A simbologia das abelhas funciona como eixo metafórico poderoso. Pequenos organismos responsáveis por sustentar ecossistemas inteiros são submetidos à mesma lógica utilitarista que recai sobre seres humanos — valem enquanto servem. Lanthimos usa essa metáfora para ampliar sua crítica: o colapso não é repentino; ele é acumulado, silencioso, gradual. O desaparecimento das abelhas ecoa o desaparecimento de indivíduos engolidos por estruturas que não reconhecem singularidades.

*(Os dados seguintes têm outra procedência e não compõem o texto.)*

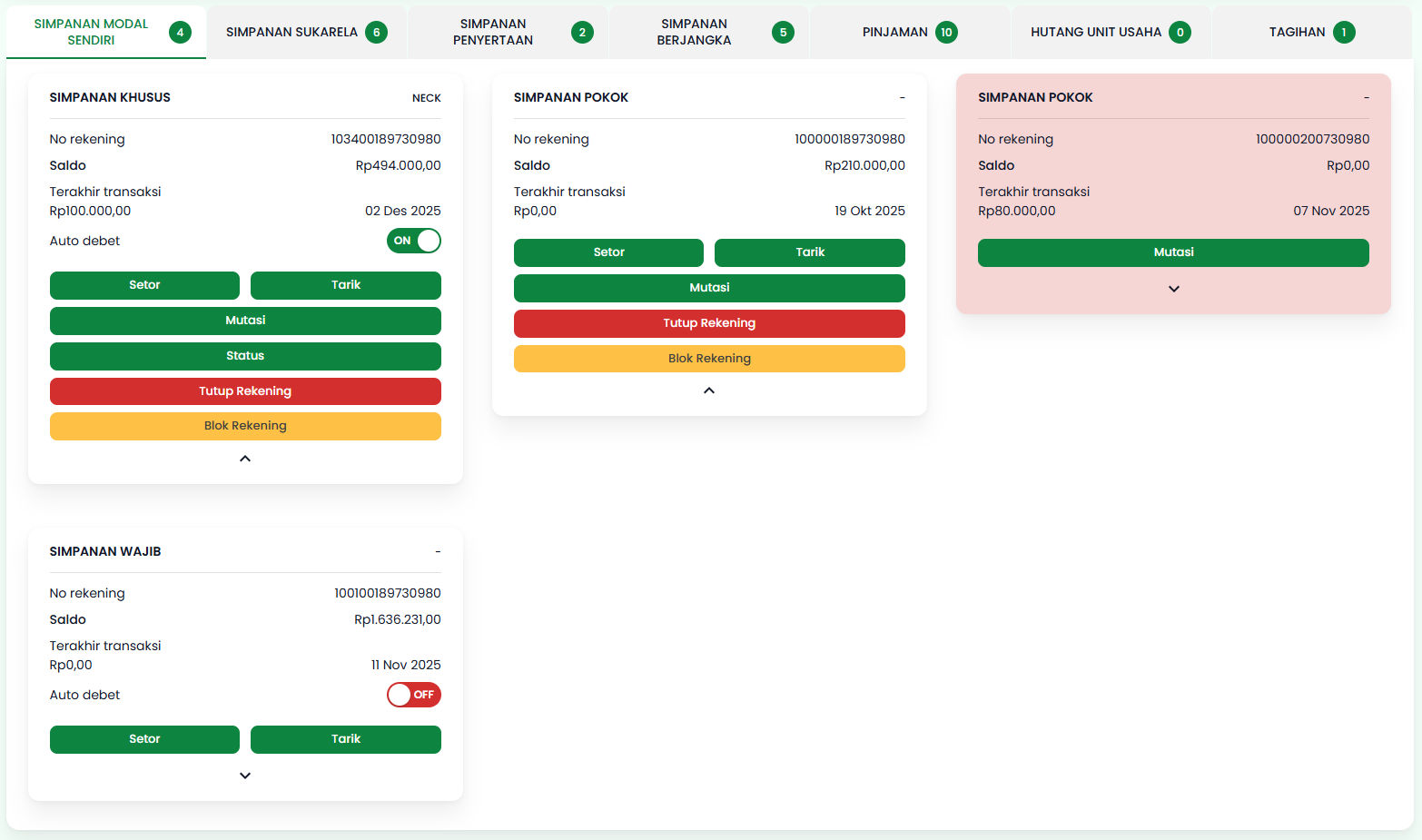Click Setor in Simpanan Khusus card

(144, 285)
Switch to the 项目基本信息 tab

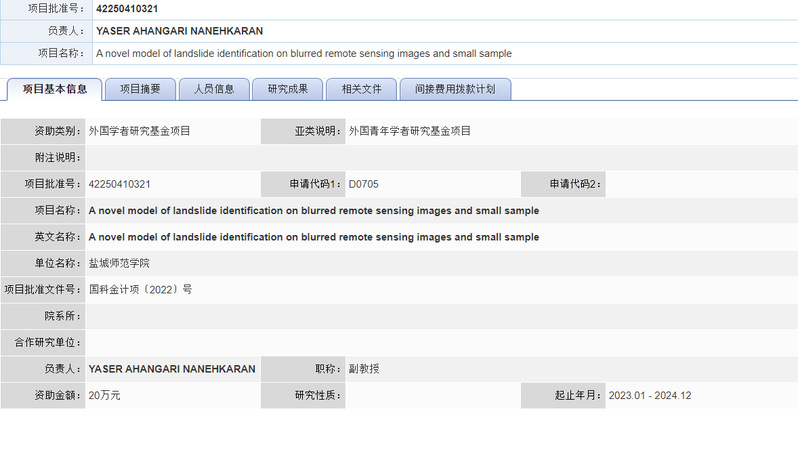tap(54, 89)
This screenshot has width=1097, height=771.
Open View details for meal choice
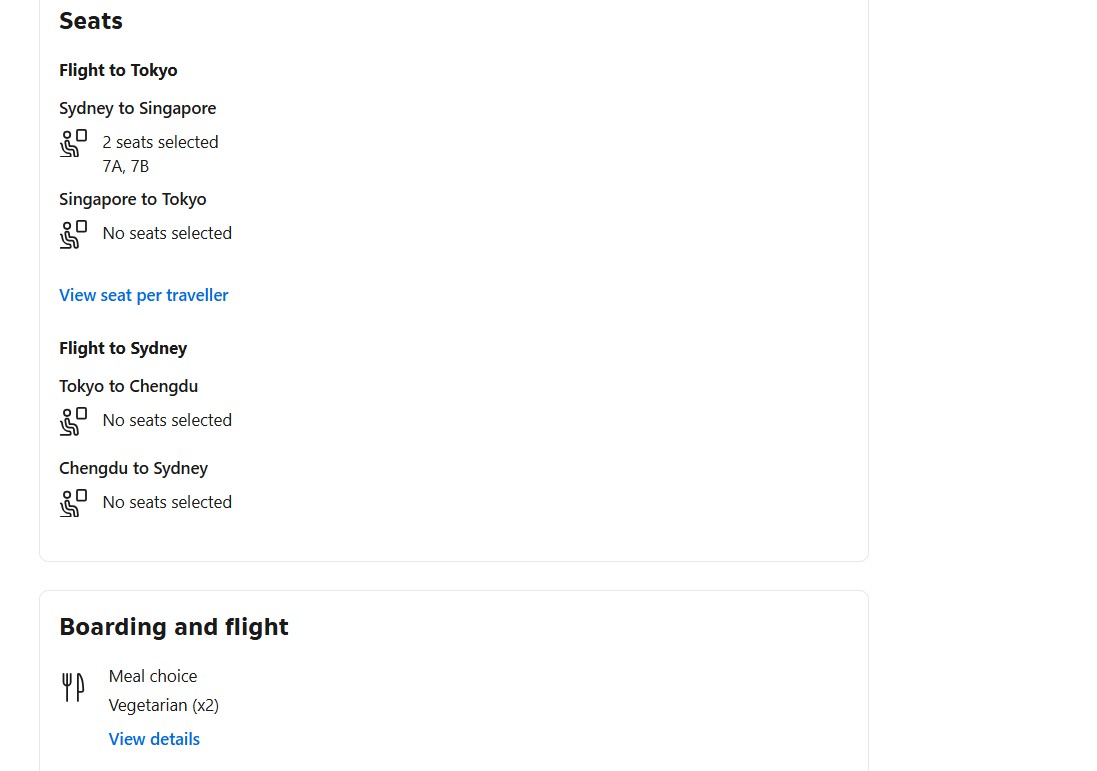tap(154, 739)
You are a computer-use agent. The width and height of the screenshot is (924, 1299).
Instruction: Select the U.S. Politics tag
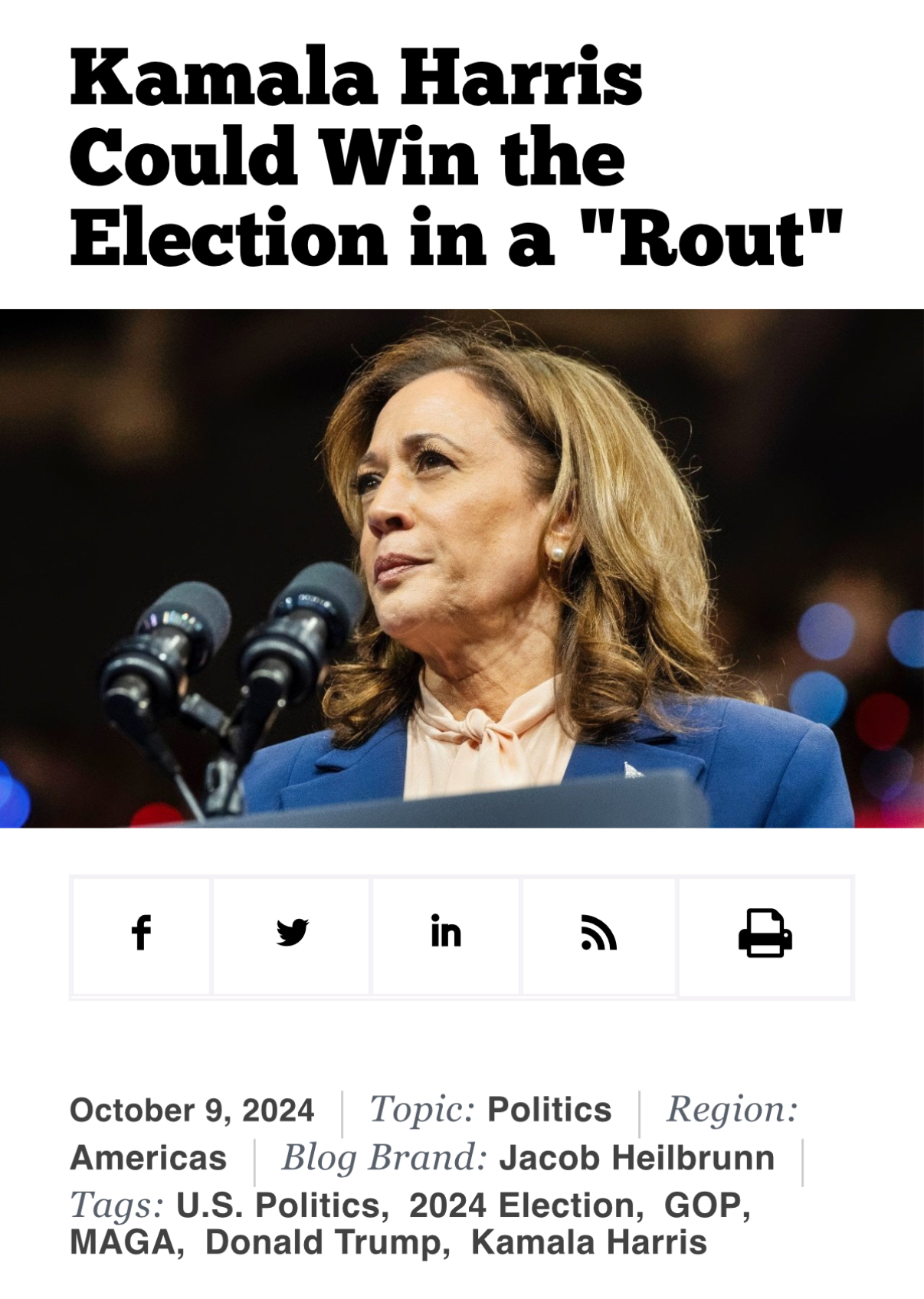[x=278, y=1206]
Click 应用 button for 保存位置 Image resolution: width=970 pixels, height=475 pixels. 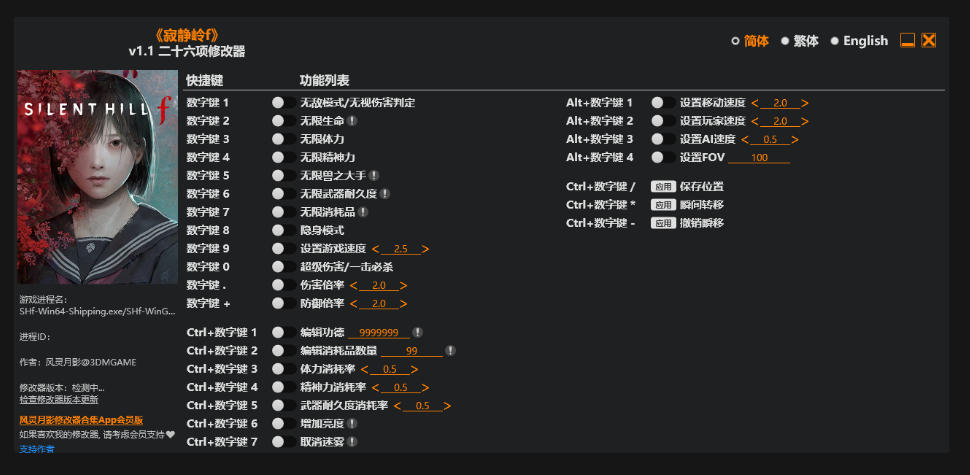pos(663,187)
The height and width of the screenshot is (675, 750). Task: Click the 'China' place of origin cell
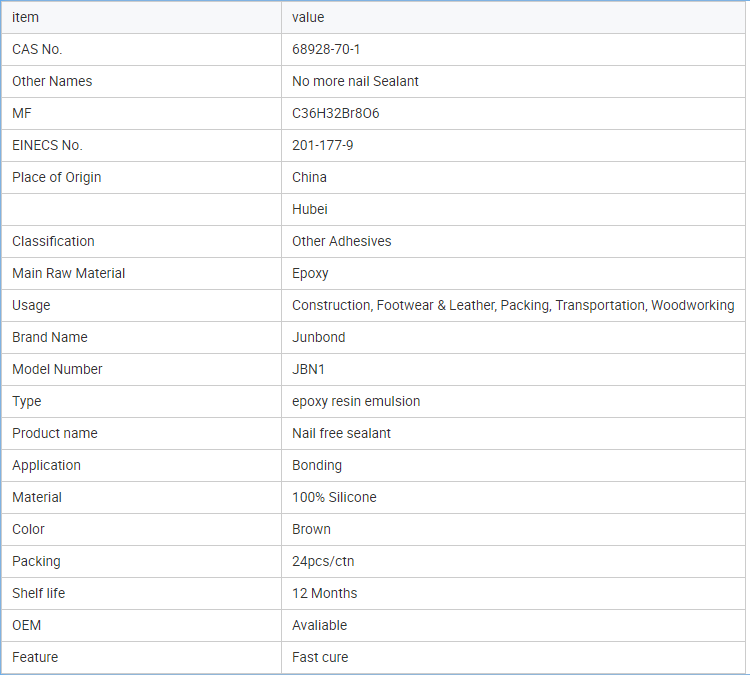pos(309,177)
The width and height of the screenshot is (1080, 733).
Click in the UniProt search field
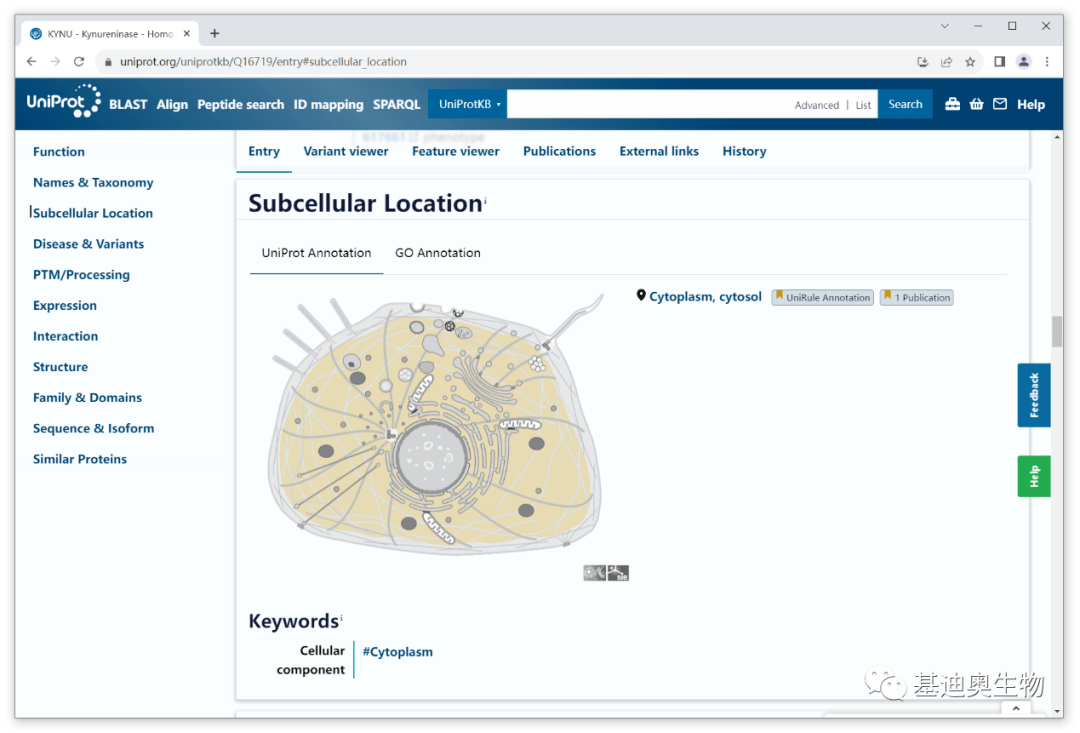(650, 104)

Um final provocador e inquietante por outros motivos
Bugonia mantém seu impacto até os momentos finais, mas sua conclusão deixa espaço para leituras ambíguas — e, de certa forma, problemáticas. Assim como Batem à Porta (M. Night Shyamalan), o filme corre o risco de reforçar as mesmas lógicas que critica, ao sugerir que tudo pode ser reduzido a missões, propósitos ou narrativas utilitárias. O desfecho, embora provocador, suaviza o golpe que o filme vinha construindo e perde a oportunidade de apertar ainda mais o cerco sobre os sistemas que desumanizam.
Ainda assim, o conjunto permanece impressionante. Bugonia é um filme que fere, provoca, ri do absurdo e expõe o horror do funcionalismo extremo que estrutura nossas vidas. O terror que ele apresenta não é extraterrestre — é profundamente humano e, pior, profundamente cotidiano.